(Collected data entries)
★ ★ ★ ★

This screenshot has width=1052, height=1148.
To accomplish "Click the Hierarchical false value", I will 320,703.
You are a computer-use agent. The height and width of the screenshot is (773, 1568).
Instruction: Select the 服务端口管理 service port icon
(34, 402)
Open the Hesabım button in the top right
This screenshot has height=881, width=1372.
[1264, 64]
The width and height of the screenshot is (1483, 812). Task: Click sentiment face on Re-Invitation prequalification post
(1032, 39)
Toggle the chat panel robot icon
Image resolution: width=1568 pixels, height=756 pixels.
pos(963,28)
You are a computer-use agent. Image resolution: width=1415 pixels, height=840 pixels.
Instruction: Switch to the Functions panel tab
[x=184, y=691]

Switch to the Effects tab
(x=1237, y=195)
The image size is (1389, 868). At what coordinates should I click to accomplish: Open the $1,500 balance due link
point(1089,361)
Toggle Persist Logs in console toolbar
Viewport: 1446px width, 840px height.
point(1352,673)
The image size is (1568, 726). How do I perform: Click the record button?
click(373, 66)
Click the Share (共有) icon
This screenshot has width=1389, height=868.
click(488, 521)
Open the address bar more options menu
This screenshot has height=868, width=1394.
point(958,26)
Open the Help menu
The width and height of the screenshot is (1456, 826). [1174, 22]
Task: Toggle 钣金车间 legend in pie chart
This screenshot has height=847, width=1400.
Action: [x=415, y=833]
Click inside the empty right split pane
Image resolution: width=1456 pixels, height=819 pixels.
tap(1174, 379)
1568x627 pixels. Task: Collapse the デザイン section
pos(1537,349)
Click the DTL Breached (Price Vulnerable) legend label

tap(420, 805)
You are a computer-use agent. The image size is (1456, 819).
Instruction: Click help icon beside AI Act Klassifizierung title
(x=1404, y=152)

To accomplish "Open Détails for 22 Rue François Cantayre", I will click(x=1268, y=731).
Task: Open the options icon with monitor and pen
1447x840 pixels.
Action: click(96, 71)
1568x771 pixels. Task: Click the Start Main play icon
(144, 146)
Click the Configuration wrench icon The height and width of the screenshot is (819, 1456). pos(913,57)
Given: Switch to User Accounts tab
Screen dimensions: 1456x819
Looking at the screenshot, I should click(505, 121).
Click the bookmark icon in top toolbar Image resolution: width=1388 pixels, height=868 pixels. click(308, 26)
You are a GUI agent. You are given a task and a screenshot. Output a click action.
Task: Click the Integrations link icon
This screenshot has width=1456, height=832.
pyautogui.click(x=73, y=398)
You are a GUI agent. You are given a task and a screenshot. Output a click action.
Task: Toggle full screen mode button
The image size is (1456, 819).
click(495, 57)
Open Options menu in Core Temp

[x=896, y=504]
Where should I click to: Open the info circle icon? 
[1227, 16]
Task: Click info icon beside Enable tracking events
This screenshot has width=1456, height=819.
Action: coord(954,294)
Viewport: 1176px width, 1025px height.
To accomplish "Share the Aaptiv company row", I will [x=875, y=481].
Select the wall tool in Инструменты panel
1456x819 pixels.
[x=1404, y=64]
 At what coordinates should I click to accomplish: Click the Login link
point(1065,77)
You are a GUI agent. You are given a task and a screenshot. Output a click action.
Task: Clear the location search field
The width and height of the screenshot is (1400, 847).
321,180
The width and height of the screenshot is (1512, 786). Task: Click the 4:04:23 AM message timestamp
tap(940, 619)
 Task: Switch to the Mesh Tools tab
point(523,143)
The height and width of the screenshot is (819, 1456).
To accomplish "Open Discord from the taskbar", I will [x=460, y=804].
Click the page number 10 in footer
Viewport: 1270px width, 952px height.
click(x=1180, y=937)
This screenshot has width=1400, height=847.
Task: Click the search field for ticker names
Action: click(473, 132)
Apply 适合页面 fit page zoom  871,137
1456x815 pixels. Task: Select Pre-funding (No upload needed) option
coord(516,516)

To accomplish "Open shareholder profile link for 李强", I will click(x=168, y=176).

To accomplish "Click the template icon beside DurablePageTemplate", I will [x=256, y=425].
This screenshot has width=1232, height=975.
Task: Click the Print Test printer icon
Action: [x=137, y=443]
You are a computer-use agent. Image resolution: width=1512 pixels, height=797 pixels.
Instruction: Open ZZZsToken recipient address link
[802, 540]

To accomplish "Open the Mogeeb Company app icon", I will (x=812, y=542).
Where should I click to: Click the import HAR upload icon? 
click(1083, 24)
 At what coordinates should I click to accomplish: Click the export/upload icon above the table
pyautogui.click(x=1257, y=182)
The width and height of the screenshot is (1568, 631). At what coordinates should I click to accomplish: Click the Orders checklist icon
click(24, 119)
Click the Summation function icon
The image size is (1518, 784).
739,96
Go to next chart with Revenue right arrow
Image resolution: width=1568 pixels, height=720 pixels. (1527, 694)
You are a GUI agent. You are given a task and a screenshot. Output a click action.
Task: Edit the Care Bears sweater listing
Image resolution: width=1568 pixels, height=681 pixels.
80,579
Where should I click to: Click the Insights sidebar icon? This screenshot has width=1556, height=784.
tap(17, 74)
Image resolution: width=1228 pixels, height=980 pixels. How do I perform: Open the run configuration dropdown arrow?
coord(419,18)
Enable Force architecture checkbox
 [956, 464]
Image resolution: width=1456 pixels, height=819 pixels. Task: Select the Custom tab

★ ★ ★ ★

Task directions -
Repeat word for word the lines above that run from the line containing "Click the Configuration" through the line containing "Task: Toggle full screen mode button", both ends included, and nothing else.

Answer space -
Click the Configuration wrench icon The height and width of the screenshot is (819, 1456). pos(913,57)
Given: Switch to User Accounts tab
Screen dimensions: 1456x819
Looking at the screenshot, I should click(505, 121).
Click the bookmark icon in top toolbar Image resolution: width=1388 pixels, height=868 pixels. click(308, 26)
You are a GUI agent. You are given a task and a screenshot. Output a click action.
Task: Click the Integrations link icon
This screenshot has width=1456, height=832.
pyautogui.click(x=73, y=398)
You are a GUI agent. You are given a task and a screenshot. Output a click action.
Task: Toggle full screen mode button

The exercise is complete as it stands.